The Dividend Investing Strategy : Compounding dividends by 3 levels of diversification consists of combining 3 different types of portfolios;
• High dividend portfolio
• Dividend growth portfolio
• Dividend income portfolio
This dividend investing strategy combines the best of three worlds,reduces risk by diversification and provides significant wealth building results over a longer period of time by compounding dividends.
The high yield dividend portfolio holds high dividend stocks, which have a higher risk level. These types of stocks have a dividend yield of more than 7%. The stocks are mostly business development companies (BDC) and closed end funds.

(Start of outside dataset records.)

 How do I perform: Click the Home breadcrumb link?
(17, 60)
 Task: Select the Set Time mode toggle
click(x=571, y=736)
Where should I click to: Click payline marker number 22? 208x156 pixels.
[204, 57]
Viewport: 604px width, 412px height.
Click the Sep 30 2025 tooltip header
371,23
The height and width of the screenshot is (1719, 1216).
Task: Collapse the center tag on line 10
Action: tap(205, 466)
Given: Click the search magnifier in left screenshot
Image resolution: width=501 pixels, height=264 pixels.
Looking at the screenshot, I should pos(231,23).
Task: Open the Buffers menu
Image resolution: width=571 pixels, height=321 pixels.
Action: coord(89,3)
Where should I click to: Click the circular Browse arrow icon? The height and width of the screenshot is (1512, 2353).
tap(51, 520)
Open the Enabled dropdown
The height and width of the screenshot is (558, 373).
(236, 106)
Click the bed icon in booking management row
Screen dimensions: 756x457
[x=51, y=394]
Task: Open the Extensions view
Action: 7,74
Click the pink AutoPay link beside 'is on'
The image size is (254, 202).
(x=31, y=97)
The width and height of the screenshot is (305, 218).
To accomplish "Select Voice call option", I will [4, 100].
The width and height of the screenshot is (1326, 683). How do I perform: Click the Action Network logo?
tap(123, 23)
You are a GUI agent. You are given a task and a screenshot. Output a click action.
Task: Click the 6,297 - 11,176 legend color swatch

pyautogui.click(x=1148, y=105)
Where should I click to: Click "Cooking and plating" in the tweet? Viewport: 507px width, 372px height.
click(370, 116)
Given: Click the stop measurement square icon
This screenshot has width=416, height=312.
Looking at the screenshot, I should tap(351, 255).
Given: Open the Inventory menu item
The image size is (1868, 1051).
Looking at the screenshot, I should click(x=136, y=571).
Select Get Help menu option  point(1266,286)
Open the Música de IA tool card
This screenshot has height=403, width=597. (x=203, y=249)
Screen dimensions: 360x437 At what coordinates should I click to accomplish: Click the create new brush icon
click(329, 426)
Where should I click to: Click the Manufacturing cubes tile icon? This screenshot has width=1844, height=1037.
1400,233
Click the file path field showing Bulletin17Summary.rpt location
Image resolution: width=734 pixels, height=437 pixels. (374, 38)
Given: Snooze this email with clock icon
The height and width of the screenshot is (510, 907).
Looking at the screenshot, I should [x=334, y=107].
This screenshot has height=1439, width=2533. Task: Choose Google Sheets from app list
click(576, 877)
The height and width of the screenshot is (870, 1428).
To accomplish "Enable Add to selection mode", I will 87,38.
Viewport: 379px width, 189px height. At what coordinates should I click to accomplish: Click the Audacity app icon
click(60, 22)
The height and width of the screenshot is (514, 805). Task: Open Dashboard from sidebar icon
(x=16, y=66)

The dividend growth portfolio consists of stocks which have the lowest dividend yield of the three divided portfolio’s (high yield dividend, income orientated dividends and dividend growth portfolio), however in general the stocks in the dividend growth portfolio raise their dividends by 15% or more per year. This together with the compounding dividends of these type of stocks generates an increasing income and share value appreciation, especially over a long period of time.
Income orientated portfolio is focused on shares of companies which have a reliable income. These are in general conservative companies, which have a record of paying dividends to shareholders even if the economic times are difficult. These include MLP’s and REITS. The re-investment of income from dividends creates the compounding dividends effect over time.
When the generated income of these portfolios is re-invested, a compounding effect is created. It’s preferred to have the dividends paid in shares, instead of cash since this increases the compounding dividends effect. Over a longer time of period the results of the strategy will show off significant wealth building results.